Une césure pas forcément bienvenue si vous avez bien lu le titre de cette partie. Si l’œuvre globale que constitue TBC force le respect, son principal défaut réside dans ce second tiers pour lequel on ressent une légère perte d’intérêt. C’est moins percutant, moins prenant. Au niveau de l’histoire, la césure est assez nette, on passe d’un récit bien mystérieux dont les personnages étranges nous posaient question à un enchainement assez banal de péripéties par forcément marquantes ou intéressantes. J’ai un peu le sentiment que cette baisse de régime est due à une volonté d’étirer le récit pour tenir les 52 épisodes et qu’il a donc fallu broder des événements pour compléter.

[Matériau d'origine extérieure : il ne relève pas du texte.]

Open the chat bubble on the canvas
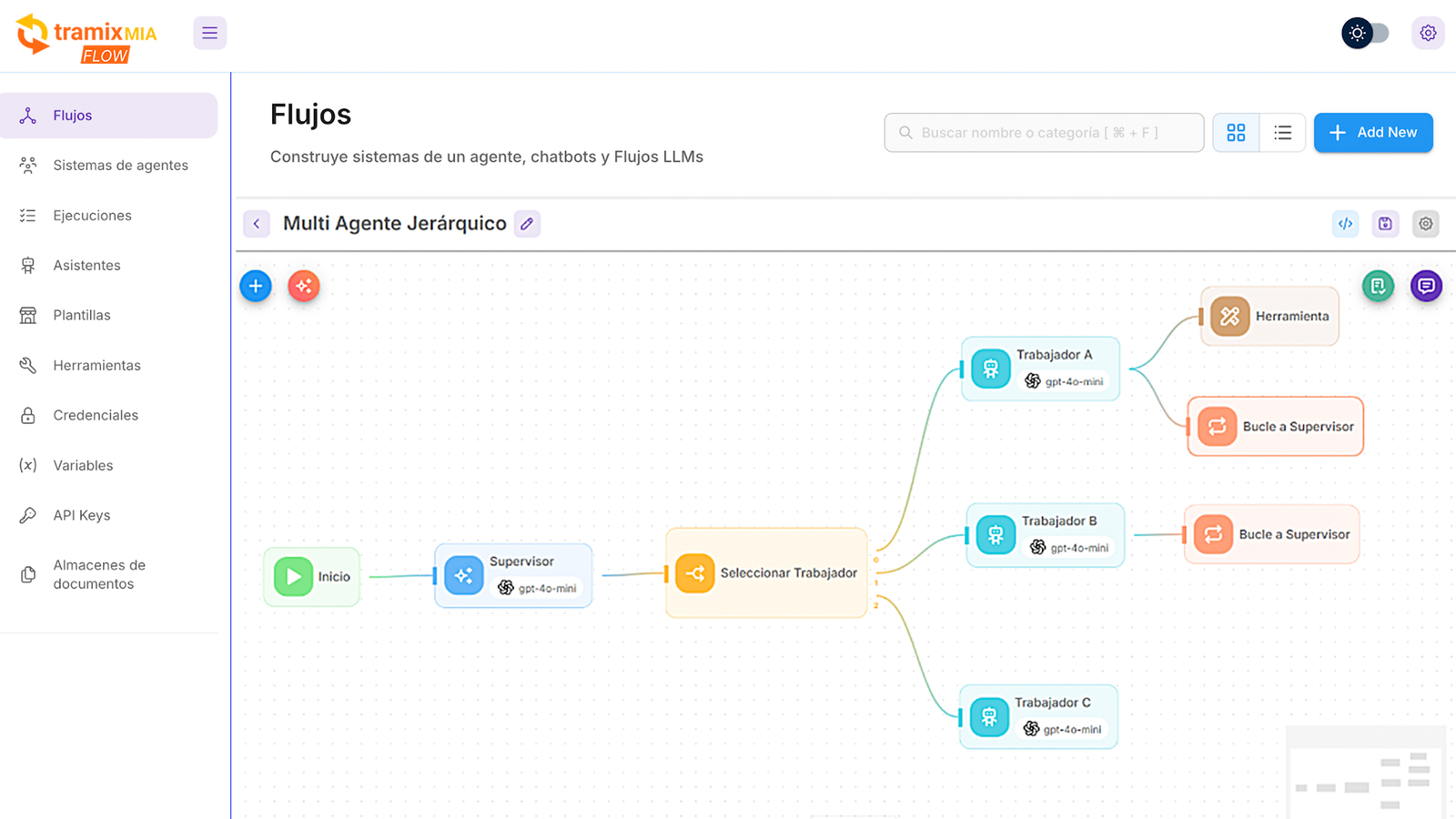click(x=1426, y=286)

Côté musique, cette nouvelle partie est l’occasion de créer du changement en quittant un moment le registre acoustique pour introduire une guitare électrique bienvenue donnant ainsi quelques morceaux franchement réussis comme en témoignent la suite d’épisodes 21, 22 et 23, soient New Beginnings, Feast of Spring et Demons in Disguise. Mais par la suite, TBC glisse dans un style vraiment particulier et pas forcément pertinent. Il est assez difficile d’établir une frontière précise entre le prog’ et l’expérimental, mais à partir de l’épisode 27, on peut légitimement dire que Christiann Bruin passe de l’un à l’autre, ce qui dessert l’œuvre. Des pistes comme Is There Anyone Here?, Silhouette in the Window ou Immersion en sont des exemples criants dont les sonorités dissonantes et les rythmes épileptiques nuisent à la cohésion du tout.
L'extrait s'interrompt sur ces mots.